While there is a curriculum for the class, the instructors go deeper with the content by utilizing a teaching technique called project-based learning, also known as PBL. PBL is when a teacher teaches students new information and then use projects to enhance the learning process and apply the information they learned. This learning technique is used throughout the STEM school. Also, the volunteers can apply what they specialize in into the class material. For example, if someone specializes in aerospace engineering, they can find a way to infuse the engineering of a rocket into the course.

Lt. Benitez explains the concept of Resultant Force to students in POE.
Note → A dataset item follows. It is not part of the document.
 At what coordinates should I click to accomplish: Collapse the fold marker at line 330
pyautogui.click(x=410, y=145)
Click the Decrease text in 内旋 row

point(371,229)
In addition to using projects to enhance the learning process in the POE class, the students do hands on activities. In the class, the volunteers give a lecture every unit that provides the students with new information, similar to what college professors do. But, instead of testing over the material, students work in groups on a new hands-on activity. This assignments use the students’ engineering skills, and the newly presented information, to build something.  The things they build range from simple machines, such as gears or gear trains, to bridges, circuits, model rockets, computer programs, and even video games.

Thanks to our volunteers from WPAFB, juniors and seniors at DRSS are applying their newfound engineering skills that they are getting from a high-quality engineering class to build many things and gather new experiences that will be beneficial to their future careers. Thanks Lieutenants Benitez and Wyman!